> _What you need to do_
Print each entry again exactly as written, and keep the pictures out.

[[ Supplied material open ]]

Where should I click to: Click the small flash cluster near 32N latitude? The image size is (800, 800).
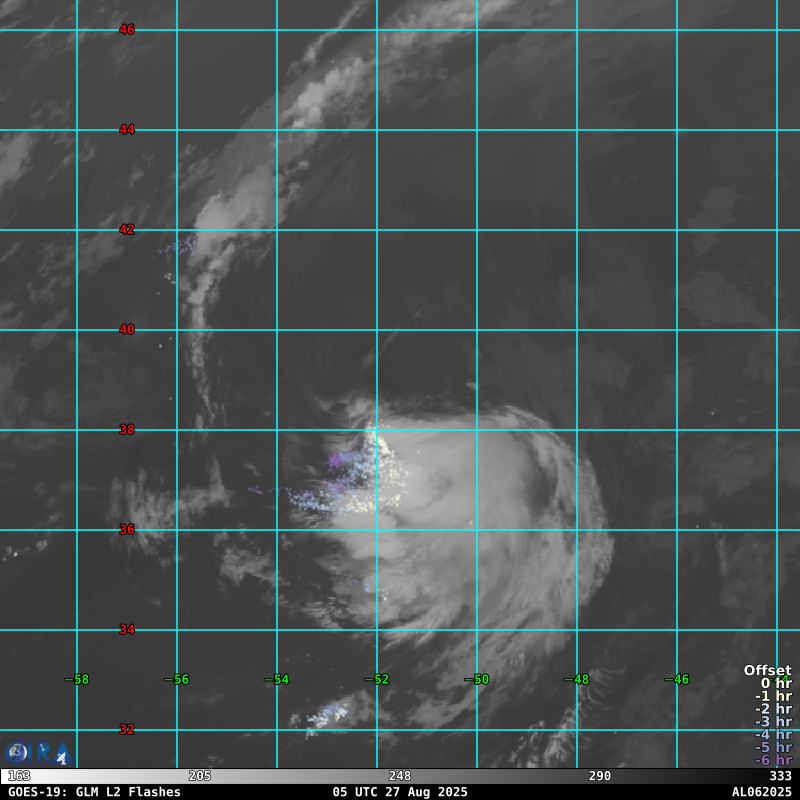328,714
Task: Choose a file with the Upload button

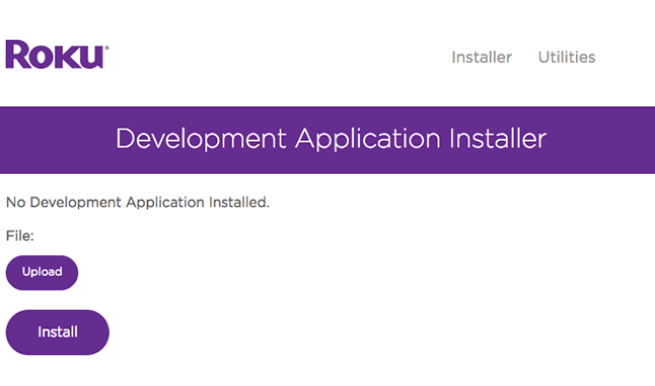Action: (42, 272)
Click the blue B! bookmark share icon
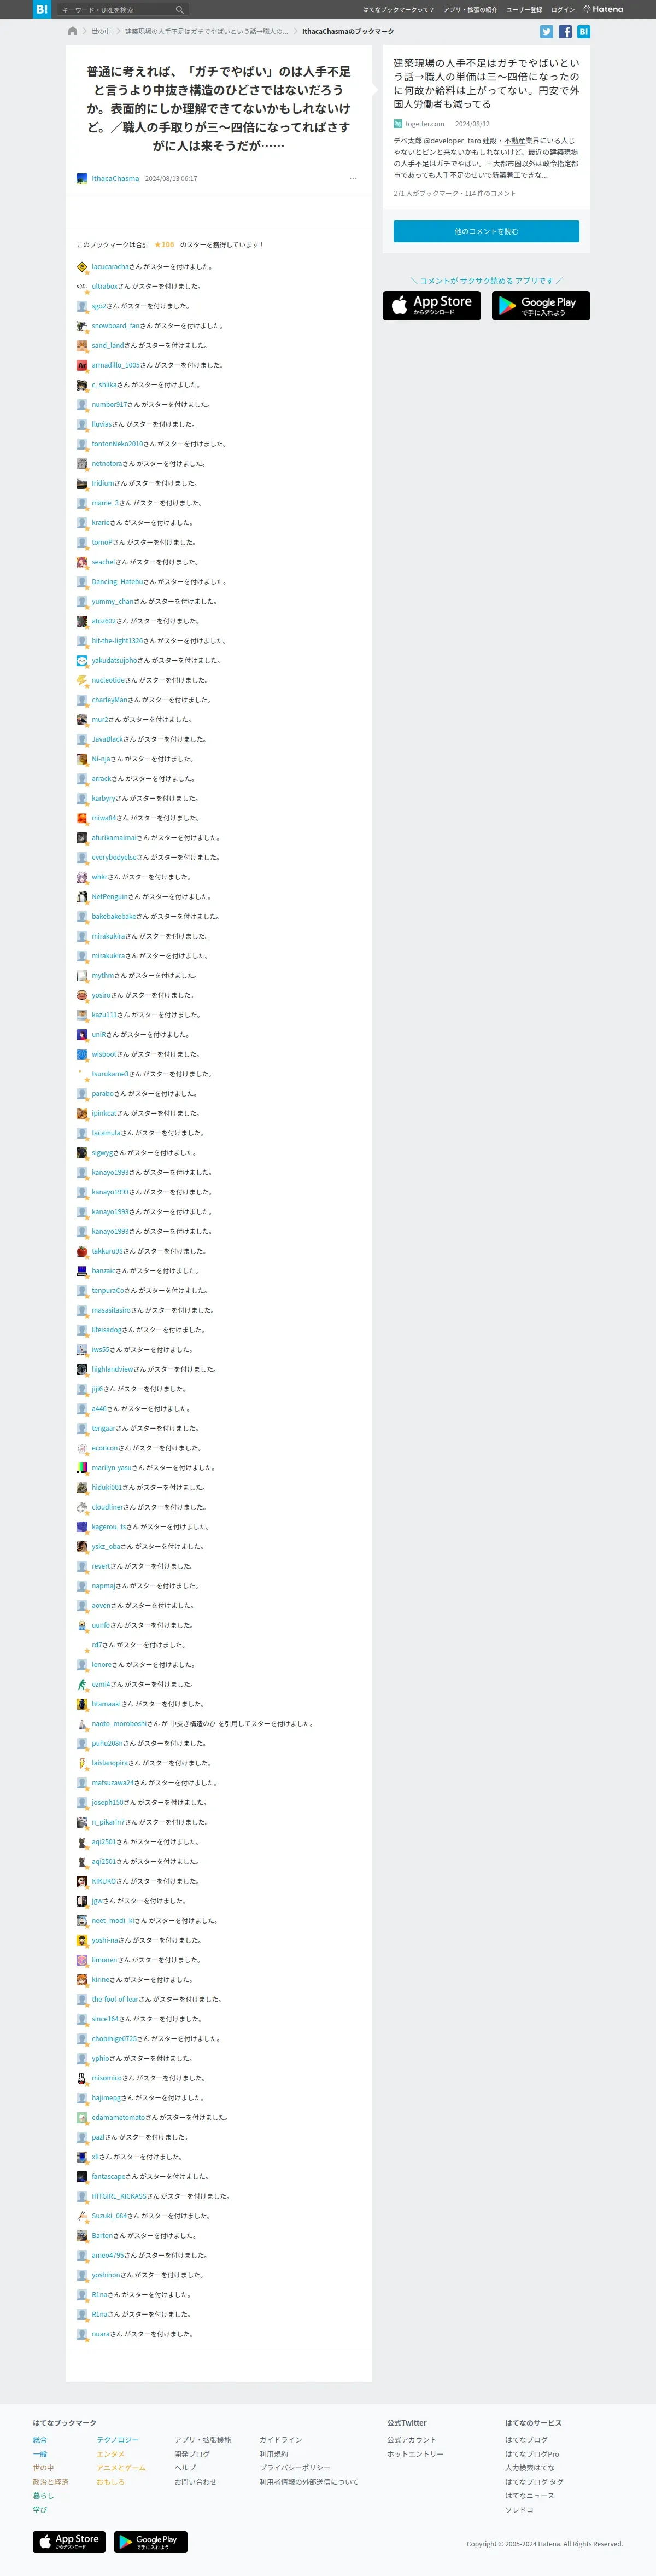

[[ Supplied material closed ]]

> _Solution to this task_
Where should I click to: Click the small flash cluster near 32N latitude? The image size is (800, 800).
328,714
Task: Choose a file with the Upload button

Action: (42, 272)
Click the blue B! bookmark share icon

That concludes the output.